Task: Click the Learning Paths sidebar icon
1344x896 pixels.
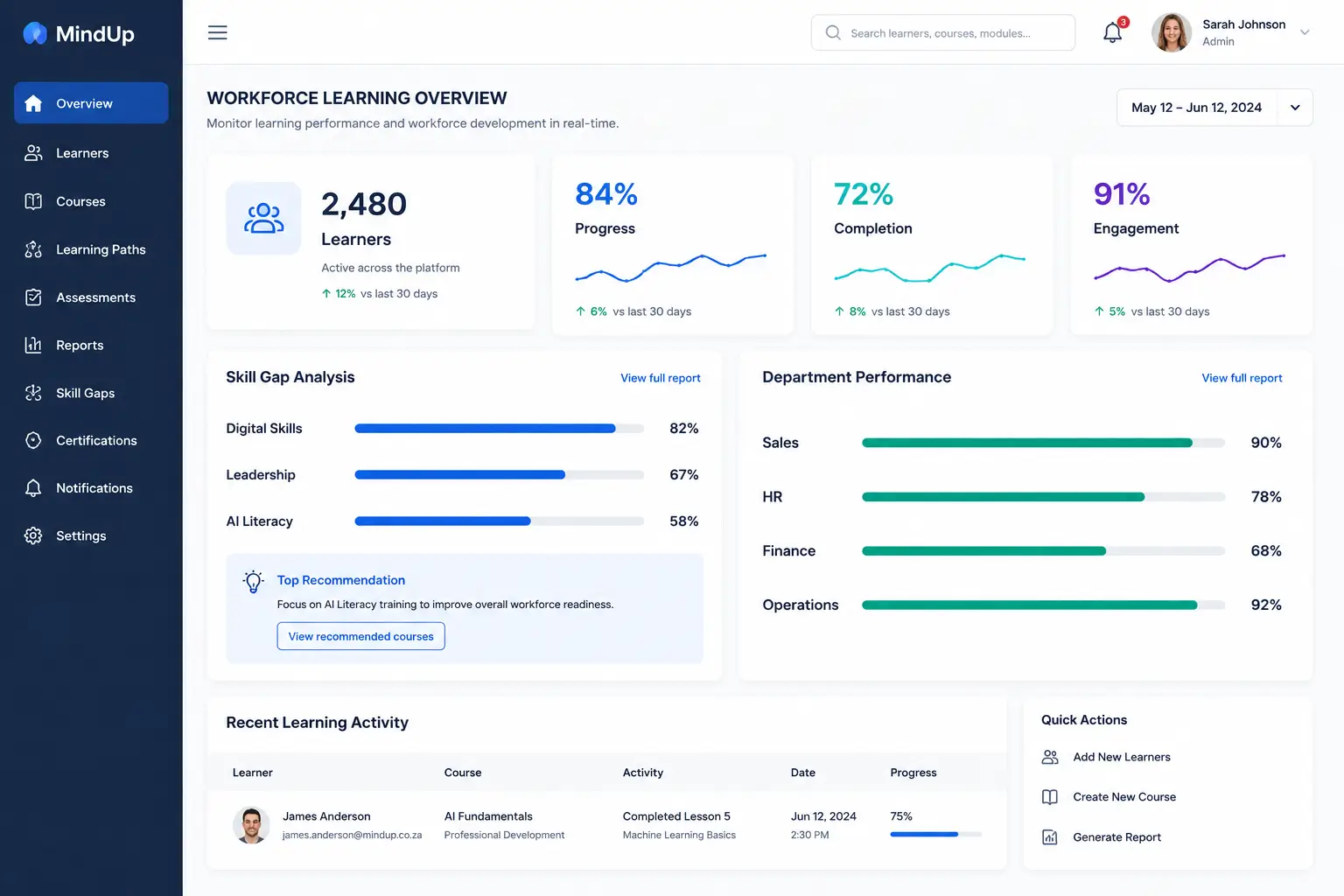Action: coord(33,249)
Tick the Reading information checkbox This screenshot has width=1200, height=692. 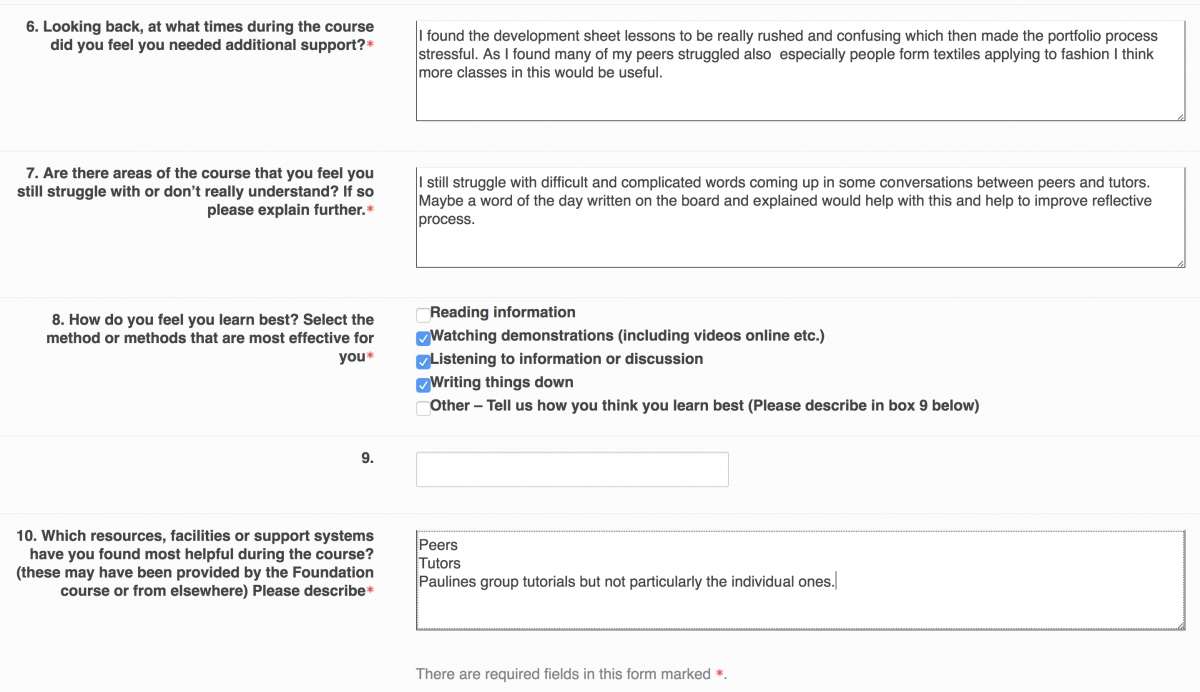click(423, 315)
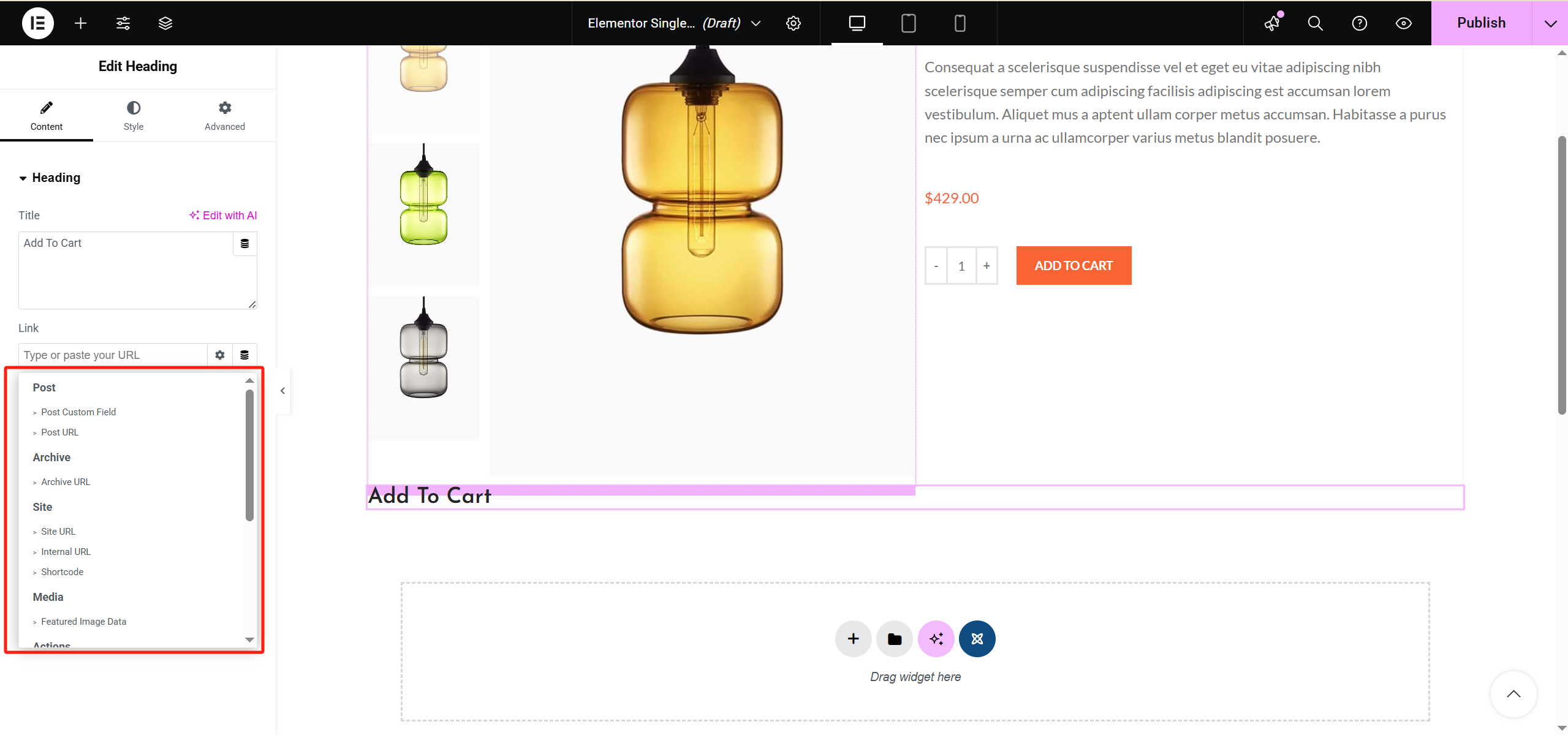This screenshot has width=1568, height=735.
Task: Open the Finder search tool
Action: pyautogui.click(x=1315, y=23)
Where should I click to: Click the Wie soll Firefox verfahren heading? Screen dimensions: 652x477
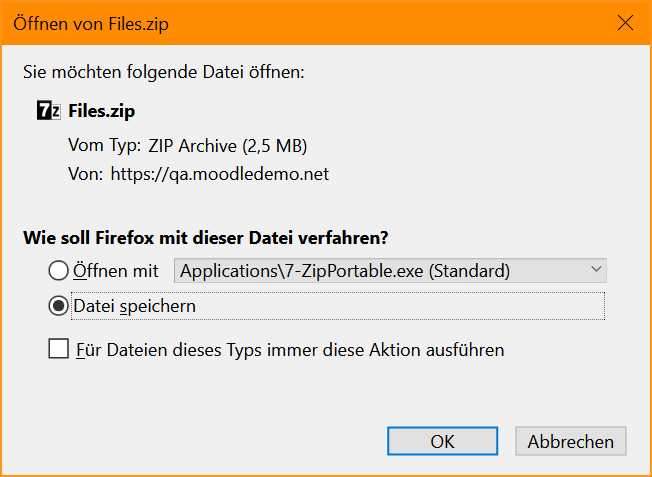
************
» WHAT TO DO
Count the lines above that contain the string "Task", treating uppercase and lowercase as different. Reply with the number alone.

» THE ANSWER
2